Exercise details:
Some lines below hold "will". Pick them out and copy them.

*** Input data ***

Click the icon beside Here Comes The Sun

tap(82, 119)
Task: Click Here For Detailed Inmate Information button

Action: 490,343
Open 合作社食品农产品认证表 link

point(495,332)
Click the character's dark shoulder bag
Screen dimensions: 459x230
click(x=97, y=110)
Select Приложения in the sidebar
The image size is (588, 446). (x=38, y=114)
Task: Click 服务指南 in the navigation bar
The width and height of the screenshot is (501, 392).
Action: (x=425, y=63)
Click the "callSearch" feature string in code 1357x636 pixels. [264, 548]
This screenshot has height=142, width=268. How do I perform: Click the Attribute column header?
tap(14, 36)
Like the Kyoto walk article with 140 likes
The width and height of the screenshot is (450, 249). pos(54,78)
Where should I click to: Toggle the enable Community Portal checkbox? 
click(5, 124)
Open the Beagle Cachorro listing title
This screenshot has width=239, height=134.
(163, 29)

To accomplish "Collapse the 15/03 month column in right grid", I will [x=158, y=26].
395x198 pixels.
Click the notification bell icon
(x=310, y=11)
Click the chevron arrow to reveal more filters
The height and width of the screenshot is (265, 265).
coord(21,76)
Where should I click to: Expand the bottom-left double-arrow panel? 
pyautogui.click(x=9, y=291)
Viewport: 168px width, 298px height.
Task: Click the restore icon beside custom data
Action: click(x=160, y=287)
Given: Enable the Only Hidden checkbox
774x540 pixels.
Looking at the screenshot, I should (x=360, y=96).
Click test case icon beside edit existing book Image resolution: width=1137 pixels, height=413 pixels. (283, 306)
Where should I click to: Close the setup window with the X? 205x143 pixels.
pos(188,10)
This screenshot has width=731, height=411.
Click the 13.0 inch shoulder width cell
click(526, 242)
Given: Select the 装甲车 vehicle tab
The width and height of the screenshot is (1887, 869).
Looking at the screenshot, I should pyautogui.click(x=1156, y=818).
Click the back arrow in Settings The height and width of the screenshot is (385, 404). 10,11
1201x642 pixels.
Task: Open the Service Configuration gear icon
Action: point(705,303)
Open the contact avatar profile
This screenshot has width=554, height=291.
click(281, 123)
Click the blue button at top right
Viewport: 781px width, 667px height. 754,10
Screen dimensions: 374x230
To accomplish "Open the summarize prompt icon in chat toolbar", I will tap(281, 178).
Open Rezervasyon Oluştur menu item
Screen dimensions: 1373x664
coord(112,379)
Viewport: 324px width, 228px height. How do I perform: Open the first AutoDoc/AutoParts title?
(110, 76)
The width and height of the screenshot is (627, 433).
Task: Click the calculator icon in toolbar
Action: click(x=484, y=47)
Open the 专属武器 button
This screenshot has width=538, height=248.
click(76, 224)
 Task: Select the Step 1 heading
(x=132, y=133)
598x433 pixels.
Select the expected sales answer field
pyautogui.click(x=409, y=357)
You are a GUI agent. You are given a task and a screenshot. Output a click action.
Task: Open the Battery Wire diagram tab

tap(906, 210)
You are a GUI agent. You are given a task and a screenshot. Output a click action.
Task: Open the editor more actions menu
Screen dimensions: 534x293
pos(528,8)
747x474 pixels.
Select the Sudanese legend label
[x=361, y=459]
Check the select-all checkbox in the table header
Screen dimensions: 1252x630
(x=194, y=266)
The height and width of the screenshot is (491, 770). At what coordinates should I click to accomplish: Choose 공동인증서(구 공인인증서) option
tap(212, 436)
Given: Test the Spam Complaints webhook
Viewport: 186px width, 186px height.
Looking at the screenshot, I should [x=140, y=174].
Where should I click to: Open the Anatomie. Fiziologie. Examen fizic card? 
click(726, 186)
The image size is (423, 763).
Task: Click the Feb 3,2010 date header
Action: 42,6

*** End of Input data ***

Finished task:
To accomplish "Collapse the 15/03 month column in right grid", I will [x=158, y=26].
To accomplish "Open the summarize prompt icon in chat toolbar", I will tap(281, 178).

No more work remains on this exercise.